Lothar stops going to lengths to look away. It is impossible, anyway. Khadgar's body is building up to something, and Lothar has never seen it look so powerful. He has never known the mage to even be able to hold it. No expert in the arcane, Lothar has always assumed mages to be channels for some mystical power from the aether. Instead this seems decidedly like Khadgar himself generates it. All of it.

A muffled cry against the back of his wrist, and a cloak of black smoke suddenly bursts from Khadgar's being. It twists itself into shapes and creatures, and then the smoke turns into a silvery white.

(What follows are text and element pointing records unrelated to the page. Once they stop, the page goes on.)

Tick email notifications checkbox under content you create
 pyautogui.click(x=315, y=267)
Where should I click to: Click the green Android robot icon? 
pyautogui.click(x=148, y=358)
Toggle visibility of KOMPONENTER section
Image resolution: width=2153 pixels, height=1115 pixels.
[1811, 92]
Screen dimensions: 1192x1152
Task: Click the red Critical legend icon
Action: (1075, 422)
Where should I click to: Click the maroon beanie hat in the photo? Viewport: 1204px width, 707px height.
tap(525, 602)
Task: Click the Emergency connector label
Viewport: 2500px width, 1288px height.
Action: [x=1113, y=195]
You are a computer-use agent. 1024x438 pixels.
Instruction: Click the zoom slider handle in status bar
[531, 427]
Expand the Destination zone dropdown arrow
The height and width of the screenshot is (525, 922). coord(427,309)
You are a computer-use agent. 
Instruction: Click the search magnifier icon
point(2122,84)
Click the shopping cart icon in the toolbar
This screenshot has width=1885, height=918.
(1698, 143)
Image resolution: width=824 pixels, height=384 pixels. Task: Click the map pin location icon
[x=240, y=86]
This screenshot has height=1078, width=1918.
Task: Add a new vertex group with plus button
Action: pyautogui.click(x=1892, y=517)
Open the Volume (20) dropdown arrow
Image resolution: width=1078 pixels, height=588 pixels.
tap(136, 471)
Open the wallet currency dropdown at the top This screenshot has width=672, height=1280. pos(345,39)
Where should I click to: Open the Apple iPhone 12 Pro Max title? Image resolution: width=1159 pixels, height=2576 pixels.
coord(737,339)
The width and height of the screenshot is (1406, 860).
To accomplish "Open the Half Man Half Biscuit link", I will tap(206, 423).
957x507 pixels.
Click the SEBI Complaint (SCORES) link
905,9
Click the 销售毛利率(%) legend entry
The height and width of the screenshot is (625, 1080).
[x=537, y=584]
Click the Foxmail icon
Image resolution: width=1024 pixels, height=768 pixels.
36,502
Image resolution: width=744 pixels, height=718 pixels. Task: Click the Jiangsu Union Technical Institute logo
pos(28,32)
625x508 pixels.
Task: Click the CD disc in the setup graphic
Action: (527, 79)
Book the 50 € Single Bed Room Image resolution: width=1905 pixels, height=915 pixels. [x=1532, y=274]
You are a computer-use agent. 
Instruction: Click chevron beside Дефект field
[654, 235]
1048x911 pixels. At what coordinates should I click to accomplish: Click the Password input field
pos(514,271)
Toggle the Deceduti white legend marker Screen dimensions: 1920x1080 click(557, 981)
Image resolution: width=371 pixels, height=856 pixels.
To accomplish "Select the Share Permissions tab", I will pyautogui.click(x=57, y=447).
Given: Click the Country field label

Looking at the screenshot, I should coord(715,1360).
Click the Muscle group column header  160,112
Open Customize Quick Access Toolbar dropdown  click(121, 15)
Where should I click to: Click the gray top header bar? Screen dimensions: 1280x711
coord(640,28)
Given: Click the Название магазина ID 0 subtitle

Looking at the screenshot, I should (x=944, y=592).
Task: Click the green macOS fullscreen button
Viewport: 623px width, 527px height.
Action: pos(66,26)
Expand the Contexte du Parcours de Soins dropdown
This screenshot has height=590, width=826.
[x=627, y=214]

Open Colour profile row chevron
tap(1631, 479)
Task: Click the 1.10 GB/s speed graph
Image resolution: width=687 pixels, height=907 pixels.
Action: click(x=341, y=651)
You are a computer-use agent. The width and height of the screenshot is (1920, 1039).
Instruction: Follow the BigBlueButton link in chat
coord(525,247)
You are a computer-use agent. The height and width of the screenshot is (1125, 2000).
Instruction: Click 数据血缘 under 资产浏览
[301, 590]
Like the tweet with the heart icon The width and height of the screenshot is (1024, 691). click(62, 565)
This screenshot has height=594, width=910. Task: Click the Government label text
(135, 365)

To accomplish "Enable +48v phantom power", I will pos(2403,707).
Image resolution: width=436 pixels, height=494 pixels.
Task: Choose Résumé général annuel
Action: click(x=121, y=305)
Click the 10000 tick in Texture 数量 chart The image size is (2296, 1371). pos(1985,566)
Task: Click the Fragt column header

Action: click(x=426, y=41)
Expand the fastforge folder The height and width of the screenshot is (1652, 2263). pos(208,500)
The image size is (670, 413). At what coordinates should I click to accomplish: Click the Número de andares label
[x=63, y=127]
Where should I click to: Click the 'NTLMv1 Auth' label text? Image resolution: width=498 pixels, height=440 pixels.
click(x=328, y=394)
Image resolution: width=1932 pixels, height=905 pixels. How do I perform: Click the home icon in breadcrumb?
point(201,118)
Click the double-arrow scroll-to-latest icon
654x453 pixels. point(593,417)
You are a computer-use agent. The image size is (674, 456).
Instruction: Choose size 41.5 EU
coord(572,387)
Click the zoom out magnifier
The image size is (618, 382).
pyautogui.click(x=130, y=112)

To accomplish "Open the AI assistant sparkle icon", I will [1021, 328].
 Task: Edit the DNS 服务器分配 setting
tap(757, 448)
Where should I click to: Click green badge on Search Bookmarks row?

It is the curse. Both beautiful and ugly, it coils up into the trees. Lothar stares after it. Khadgar is panting on the ground, and Lothar has pulled back his hand as soon as his job was done. He doesn't know whether to hope that this time, it is truly gone.

“Hey,” he asks, “are you all right?”

Khadgar does not say anything back. He crawls up, more invigorated than he has been for the last hour, and closes his eyes in bitterness when the smoke just sinks into his body again. “I am taking a bath.”

Khadgar needs no protection now. If he did, he would still not accept it. Lothar is left alone in the copse in an overflowing sense of guilt. He tries to clean the glove by rubbing it against grass, then with sand.

Just one more day to Karazhan, he tells himself. He himself doesn't know how to go about that if the healer doesn't return, when it's just the two of them. Lothar promised Khadgar a cure and he will do what he can to help him find it. But he doesn't think it is going to be a pleasant journey.